Thursday, May 06, 2010

Self Care

I did some yoga today. I'm stiff and my breathing is ... well ... I'm barely breathing. I managed one breath deep enough that it hurt. I imagine that part of my lungs hasn't expanded in a few years. When I was young and tried to do exercise that I hadn't done in awhile I would be able to do it. I might feel stiff or achy afterward but I could do it. Not now. I have no range of motion, no stamina. Everything feels like a strain.
Barbara and I had an interesting talk about several body issues the other day. She has this great articulation about self care. When you're a baby and even a young child your parents take care of you. Hopefully. As you grow up you begin to take over. Again. Hopefully. But when you're young it doesn't usually take much time or energy. As you get into middle age self care begins to require time and energy. That has certainly been my experience.
I remember when I was a preteen and teen I was excited about self care. I bought lotions and acne creams and nail files. I read teen magazines for instruction. In my late teen and young adult years and became more invested in a rock and roll identity I began to eschew self care. Drugs, alcohol, risky behavior. Yeah baby. At the same time there was hippie identity, which included macrobiotics and yoga and drugs that didn't cause irreparable damage. All of which was expanded upon by the New Age in which self care revealed the true depth of one's self worth and probably concern for the planet.
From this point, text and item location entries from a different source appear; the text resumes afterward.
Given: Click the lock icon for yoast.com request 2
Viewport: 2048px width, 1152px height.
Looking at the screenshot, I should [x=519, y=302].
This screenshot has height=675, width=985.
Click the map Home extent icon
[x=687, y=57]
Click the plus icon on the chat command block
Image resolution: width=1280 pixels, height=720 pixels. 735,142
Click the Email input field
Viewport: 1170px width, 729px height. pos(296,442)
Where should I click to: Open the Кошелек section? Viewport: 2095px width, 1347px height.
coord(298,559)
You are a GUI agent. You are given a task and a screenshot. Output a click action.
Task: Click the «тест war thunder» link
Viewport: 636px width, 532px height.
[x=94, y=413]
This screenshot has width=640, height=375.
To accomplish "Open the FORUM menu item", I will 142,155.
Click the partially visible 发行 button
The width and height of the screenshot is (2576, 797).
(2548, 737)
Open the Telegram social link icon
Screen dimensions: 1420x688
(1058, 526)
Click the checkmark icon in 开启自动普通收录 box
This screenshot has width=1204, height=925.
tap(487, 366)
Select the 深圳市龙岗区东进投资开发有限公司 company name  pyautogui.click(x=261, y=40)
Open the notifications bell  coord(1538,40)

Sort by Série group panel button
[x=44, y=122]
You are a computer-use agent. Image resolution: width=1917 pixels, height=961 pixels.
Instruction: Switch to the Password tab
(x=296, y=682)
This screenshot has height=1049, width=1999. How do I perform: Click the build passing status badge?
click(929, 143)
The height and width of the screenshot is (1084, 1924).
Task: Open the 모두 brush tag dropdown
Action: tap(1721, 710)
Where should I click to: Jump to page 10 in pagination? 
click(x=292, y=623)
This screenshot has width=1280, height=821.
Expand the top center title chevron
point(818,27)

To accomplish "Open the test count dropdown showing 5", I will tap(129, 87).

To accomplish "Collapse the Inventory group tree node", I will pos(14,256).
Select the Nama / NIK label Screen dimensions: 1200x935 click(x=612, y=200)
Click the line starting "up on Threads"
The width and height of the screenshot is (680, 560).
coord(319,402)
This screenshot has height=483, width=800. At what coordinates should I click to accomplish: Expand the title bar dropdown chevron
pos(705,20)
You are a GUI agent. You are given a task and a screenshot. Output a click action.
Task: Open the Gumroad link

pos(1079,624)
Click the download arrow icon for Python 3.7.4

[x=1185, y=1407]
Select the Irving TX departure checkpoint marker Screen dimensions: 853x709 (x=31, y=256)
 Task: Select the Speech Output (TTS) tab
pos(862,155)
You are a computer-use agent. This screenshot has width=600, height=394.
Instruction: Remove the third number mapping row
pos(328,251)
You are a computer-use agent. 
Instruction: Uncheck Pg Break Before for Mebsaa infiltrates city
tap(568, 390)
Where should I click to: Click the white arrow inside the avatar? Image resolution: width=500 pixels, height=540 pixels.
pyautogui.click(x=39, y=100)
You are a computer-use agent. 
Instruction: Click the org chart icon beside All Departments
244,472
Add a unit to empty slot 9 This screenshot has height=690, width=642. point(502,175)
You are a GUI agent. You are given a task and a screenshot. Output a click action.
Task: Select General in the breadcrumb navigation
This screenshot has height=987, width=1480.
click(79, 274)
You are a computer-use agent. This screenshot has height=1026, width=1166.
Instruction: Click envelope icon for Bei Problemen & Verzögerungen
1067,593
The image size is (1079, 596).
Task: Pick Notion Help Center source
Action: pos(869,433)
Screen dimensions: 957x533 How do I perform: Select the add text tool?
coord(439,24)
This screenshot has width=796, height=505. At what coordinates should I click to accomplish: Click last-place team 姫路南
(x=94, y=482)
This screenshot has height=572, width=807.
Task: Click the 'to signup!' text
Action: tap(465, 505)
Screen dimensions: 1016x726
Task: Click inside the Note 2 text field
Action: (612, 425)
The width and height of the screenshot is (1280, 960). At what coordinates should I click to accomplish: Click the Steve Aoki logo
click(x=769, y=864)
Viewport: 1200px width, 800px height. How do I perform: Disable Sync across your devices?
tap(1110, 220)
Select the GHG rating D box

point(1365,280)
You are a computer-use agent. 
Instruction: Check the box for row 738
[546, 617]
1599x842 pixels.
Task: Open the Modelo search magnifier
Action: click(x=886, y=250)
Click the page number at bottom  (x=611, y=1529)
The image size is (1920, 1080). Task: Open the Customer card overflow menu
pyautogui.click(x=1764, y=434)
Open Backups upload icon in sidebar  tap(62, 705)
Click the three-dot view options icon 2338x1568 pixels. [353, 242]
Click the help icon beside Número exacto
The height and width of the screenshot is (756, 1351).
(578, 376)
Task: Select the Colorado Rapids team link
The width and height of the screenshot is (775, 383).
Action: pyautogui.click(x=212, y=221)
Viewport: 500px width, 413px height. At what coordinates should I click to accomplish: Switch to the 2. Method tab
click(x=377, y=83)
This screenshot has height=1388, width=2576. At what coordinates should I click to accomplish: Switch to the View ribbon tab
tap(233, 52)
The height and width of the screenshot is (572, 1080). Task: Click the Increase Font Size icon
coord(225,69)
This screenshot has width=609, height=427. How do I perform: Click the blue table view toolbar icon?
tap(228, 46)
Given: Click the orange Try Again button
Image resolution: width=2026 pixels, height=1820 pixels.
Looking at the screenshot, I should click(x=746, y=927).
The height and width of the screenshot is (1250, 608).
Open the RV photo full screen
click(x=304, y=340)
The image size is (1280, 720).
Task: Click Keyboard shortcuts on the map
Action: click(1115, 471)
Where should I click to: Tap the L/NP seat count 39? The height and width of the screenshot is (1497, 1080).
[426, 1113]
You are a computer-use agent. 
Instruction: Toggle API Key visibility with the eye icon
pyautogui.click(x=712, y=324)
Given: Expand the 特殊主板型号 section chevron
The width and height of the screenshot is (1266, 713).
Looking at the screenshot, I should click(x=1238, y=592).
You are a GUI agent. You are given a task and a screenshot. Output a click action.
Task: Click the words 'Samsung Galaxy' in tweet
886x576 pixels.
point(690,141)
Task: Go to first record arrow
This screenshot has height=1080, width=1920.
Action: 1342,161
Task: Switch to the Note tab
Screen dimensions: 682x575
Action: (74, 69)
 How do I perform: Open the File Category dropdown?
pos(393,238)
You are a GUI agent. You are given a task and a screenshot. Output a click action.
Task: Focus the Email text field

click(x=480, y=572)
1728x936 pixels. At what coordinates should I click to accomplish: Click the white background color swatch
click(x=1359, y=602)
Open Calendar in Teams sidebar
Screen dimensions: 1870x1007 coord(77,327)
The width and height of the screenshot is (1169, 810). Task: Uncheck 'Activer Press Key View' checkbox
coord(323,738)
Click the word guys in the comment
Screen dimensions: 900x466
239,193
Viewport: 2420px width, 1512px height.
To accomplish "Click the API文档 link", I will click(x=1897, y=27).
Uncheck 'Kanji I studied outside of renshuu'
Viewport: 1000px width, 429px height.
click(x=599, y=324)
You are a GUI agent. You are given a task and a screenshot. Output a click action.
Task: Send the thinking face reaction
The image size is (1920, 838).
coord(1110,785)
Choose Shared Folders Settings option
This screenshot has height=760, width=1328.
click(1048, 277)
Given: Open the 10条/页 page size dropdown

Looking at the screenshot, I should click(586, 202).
I remember a time when I ( and many of my friends ) went directly from aerobics class to a bar and usually straight to the bathroom where we had a rolled up dollar bill in one hand and a cocktail in the other. And it always seemed to me that the people who partied the hardest were the first to show up at class the next day.
This is the American way. A commercial for junk food is followed by a commercial for a weight loss product and then one for a pill to enable the consumption of foods that may be difficult to digest and then an exercise program.
I always leaned toward the identities that hurt. And I think I did that as an act of rebellion. I'd been told for so long that, since I was fat, I was ugly and unhealthy. The simple eat less/exercise more equation was never simple for me. It required eating so much less and exercising so much more and never really resulted in success. Read: thin. Rock and roll, hippie identity gave me the attitude needed to reject some of that junk, buoyed no doubt by my grandmother's disapproval of dieting.
The book I'm reading mentioned referenced the Lacan Mirror theory and sparked a memory of standing in front of a full length mirror as a preteen admiring my flattened belly and budding breasts. My thighs were still "too big" but another week of diet soda would fix that. Uh. Not so much. I compare that to how I feel when I look in the mirror now. Older. Full belly. Drooping breasts. I've done standing in front of a mirror and work on changing what I see bit. And I often have moments of seeing beauty. What I'm certain of is that the view in the mirror changes even when my body doesn't. What is really reflected is how rooted I am in any given moment.
I feel resistance, bordering on contempt for people who do self care. I used to hate the lotion girls. You know, the girls who have a lotion for every part of their body. Now I am a lotion girl. Lotion for my feet. Lotion for my legs. Lotion for pain. Lotion for my hands on the desk, at the ready. It's exhausting.
My knee is much better but still hurts sometimes. And I experience days when all of my joints ache. It can be completely debilitating. Hence the yoga.
I watched an episode of House the other day in which he comes to realize how his anger and mistrust of everyone is a way of keeping him separate. I'd seen it before but something about it hit me this time. I'm trying to understand my own self imposed isolation. A conversation between Moyers and Barry Lopez brought on more thinking.
"And then you have to ask yourself, "Why does the Dalai Lama laugh? Why does Desmond Tutu--you know, was somebody that I worked with once--why is he capable of such laughter?" And I think part of the answer is that they're fully comfortable with the riotous expression, the darkness and the light, of what it means to be alive."
I like that. It feels lucid and useful.
"There are simply no answers to some of the great pressing questions. You continue to live them out, making your life a worthy expression of leaning into the light."
Every week I rotate my plants. I enjoy watching the way they move toward the light. I have a plant that is only happy in one spot in my apartment. It really wants more direct light than I have available but it survives in that one spot. I move the furniture around it. Some of my plants are fine far away from the window and others need to feel the rays of the sun. So a "worthy expression" is determined by our individual natures.
I am someone who like the autumn and the early sunsets. I like the retreat inward. I also like this time of year when every morning is a bit brighter and every evening comes later. I know I need my inward time but I also need to be in relationship and dialogue to grow. How much of each changes all the time and my default is withdrawal. I have to push myself out the door. When I was younger it was the opposite. I wanted to be out in the mix all of the time.
I watch as House resorts to snarky, meanness and then watch as he becomes aware. In and out.
Yoga requires inwardness. I do often listen to the news while I do yoga but it seems less useful. Yoga is now physically and emotionally difficult. My resistance to self care continues. I lean toward it. Off balance and stiffly.